Cases where you proceed with coarse-grained definitions like "the IT industry" or "the restaurant industry"—the scope of competitors, substitutes, and buyers stays undefined, and the rating of the five threats becomes abstract.
The countermeasure is to define "target industry, target geography, and target customer segment" together in Step 1, and to proceed with analysis only after internal alignment. Set granularity using the criterion of "the set of means to solve the same customer problem," and as needed, create separate Five Forces analyses per segment.
Five Forces analyses filled in by 1–2 hours of brainstorming in an internal meeting are just a transcription of attendees' impressions—objectivity isn't guaranteed. If your perception of the market or competitors is off, all the strategy built on top of it will be off.
The countermeasure is to attach "source of evidence" to every issue. Establishing a rule of filling in items with industry reports, statistics, customer interviews, and IR materials—each with citations—lets you separate fact from hypothesis and significantly raises the quality of discussion.
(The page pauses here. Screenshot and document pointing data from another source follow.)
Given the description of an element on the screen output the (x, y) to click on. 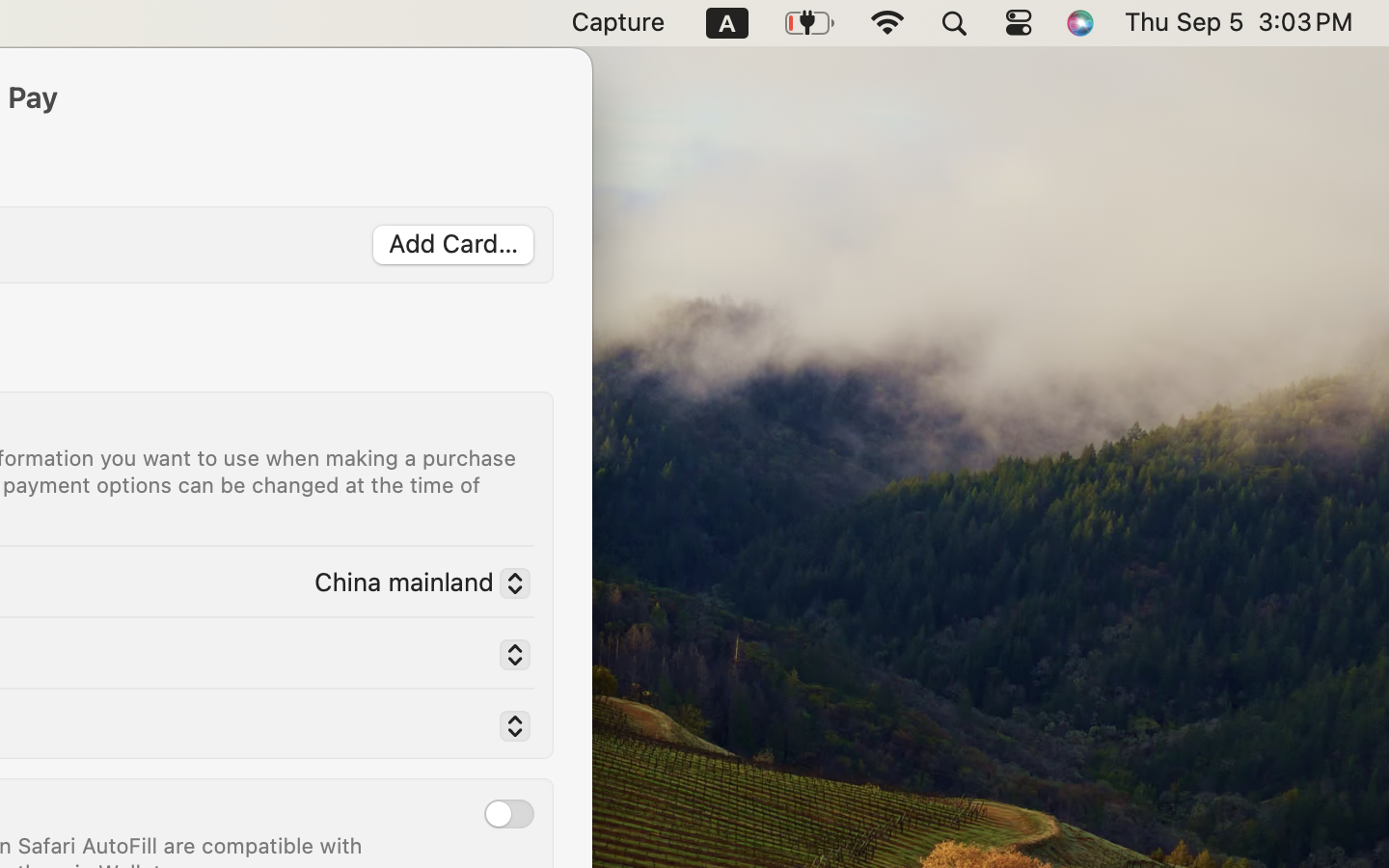
China mainland Element type: AXPopUpButton (414, 585)
Given the description of an element on the screen output the (x, y) to click on. 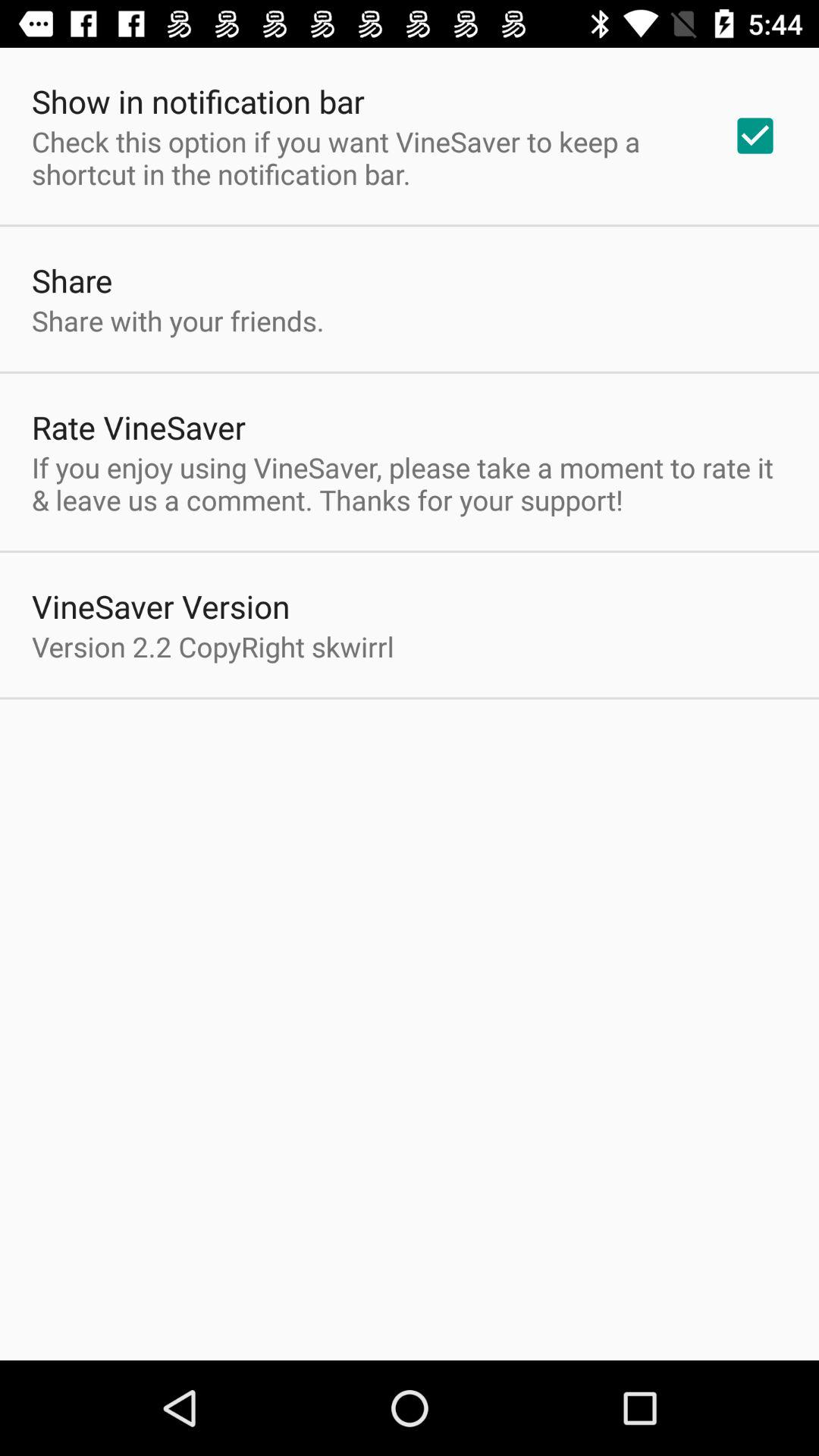
tap the version 2 2 icon (212, 646)
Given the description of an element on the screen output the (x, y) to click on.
When external data is hard to gather, even just hearings with existing customers or former employees produce far better accuracy than a subjective report.
Cases where you analyze the five threats and conclude "the industry is harsh" or "competition is intense," but never connect it to what you'll actually do. The true value of Five Forces analysis lies in the link to strategy and action in Step 5.
The countermeasure is to write 1–3 actions you can take for each of the five threats, and translate them into initial actions with priorities and KPIs. Choices among Porter's generic strategies (differentiation / cost leadership / focus) and concrete moves to raise entry barriers and switching costs should emerge naturally from your analysis.
Markets, competitors, and technology change significantly over six months to a year. But in many organizations, Five Forces analysis is created once at the launch of a new business or during medium-term planning, then sits asleep in a file thereafter.
The countermeasure is to put recurring updates of Five Forces analysis on the calendar (semi-annual reviews, annual strategy meetings, etc.) and adopt a lightweight cadence of updating only the elements where differences emerge. Tying it to daily data (web analytics, ad reports, CRM data, customer surveys) speeds up your awareness of changes in the five threats and keeps your strategy fresh.
Five Forces analysis is often discussed in the language of executive strategy, but it can also be applied at the front line of ad operations and marketing tactics. In fact, the disconnect between the tactical layer and the results of Five Forces analysis is precisely why frontline teams often face problems like "results don't improve" or "improvement ideas are shallow."
What's particularly important is connecting strategic hypotheses extracted from Five Forces analysis to the framework of measurement. Combining attribution analysis and Marketing Mix Modeling (MMM) lets you continuously verify whether "budget is being allocated according to the strategy derived from industry structure, and contributing to revenue as expected." Connecting strategy frameworks and measurement infrastructure in the same language is the shortcut to reproducible marketing.
Five Forces analysis is the foundational framework for reading the competitive structure and profitability of an industry through five threats and deriving the direction of your strategy. Let's review the key points one final time.
First, take your company's main business and try running through Five Forces analysis once using the issue lists in this article. Rather than aiming for a perfect analysis, the important thing is to put it into form and discuss it internally. Share the five-threat ratings you wrote, fill in missing information, and refine through competitor and customer perspectives. This very cycle raises the resolution of your strategy and the competitive strength of your organization.